The remaining free second end SE2 of the sleeve S is then tucked loosely into the open core O of the coil C. The suction pump 124 of the workstation 118 is then actuated, so that the partial vacuum developed within the hollow mandrel 120 draws the remaining free second end SE2 of the sleeve S rapidly through the open core O of the coil C. The trolley 106 may then be repositioned beneath the coil C and the coil support bed 116 raised to support the coil C from the mandrel 120 of the workstation 118. The trolley 106 with its partially packaged coil C thereon is then moved away from the workstation 118 and the mandrel 120, generally as shown in FIG. 2 of the drawings.
At this point most of the coil C, i.e., the outer circumference, the second end E2, and the inner surface of the open core O, is enveloped in the packaging material, so that only the first end E1 remains exposed. The free portion of the packaging sleeve S terminating in the second end SE2 that has been drawn through the open core O of the coil C is then extended radially outward from the open core O of the coil C, generally as shown in FIG. 3, and secured over the previously secured first sleeve end SE1, e.g., by a circumferential band or strap, B, generally as shown in FIG. 4 of the drawings. This completes the wrapping or packaging process using the apparatus illustrated in FIGS. 1 through 4.

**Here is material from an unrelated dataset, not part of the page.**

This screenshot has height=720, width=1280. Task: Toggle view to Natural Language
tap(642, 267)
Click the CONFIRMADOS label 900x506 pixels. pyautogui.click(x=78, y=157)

FIGS. 5 through 19 illustrate another embodiment of a coil packaging apparatus. The apparatus of FIGS. 5 through 19 is more complete than that of the first embodiment, and includes coil rolling machines. The apparatus of FIGS. 5-19 has two parallel tracks or input lines 200a and 200b and a separate track or output line 200c orthogonal to the two input lines 200a,200b. The two input lines 200a,200b may comprise recessed channels in which the coil support trollies travel, as shown in FIGS. 5-19, or may have the rail configuration of the embodiment of FIGS. 1-4. Each of the input lines 200a,200b includes a first end 202a and 202b, and an opposite second end 204a and 204b. The first end 202c of the output line 200c is adjacent the second end 204b of the second input line 200b. Coils C move from the input lines 200a,200b onto the output line 200c during the coil packaging process. First and second coil rolling machines 203a and 203b are located at the respective first ends 202a, 202b of the two input lines 200a,200b, as shown in FIG. 5 (the first ends 202a, 202b of the input lines 200a,200b and the coil rolling machines 203a,203b are deleted in other Figures.
First and second coil transfer trollies 206a and 206b travel along the respective first and second input lines 200a and 200b, and a third coil transfer trolley 206c travels along the output line 200c. The trollies 206a through 206c are shown in FIGS. 6 through 19. FIGS. 15 through 17 provide more detailed views of the coil transfer trolley 206b of the second input line 200b. All of the trollies 206a through 206c are substantially identical to one another. Each of the trollies 206a through 206c is configured substantially like the trolley 106 of the first embodiment of FIGS. 1 through 4, i.e., having a base 208 traveling on rollers (similar to the rollers 110 of the trolley 106 of the first embodiment), and vertically adjustable struts 214 extending upward from the base 208 to support the coil support bed 216. These components 208, 214, and 216 are shown most clearly in FIGS. 15-19. The coil support beds 216 are provided with longitudinal slots, channels, or grooves 217 therein to allow straps to be passed through the core and along the outer surface of the coil material while the material is resting on the trolley.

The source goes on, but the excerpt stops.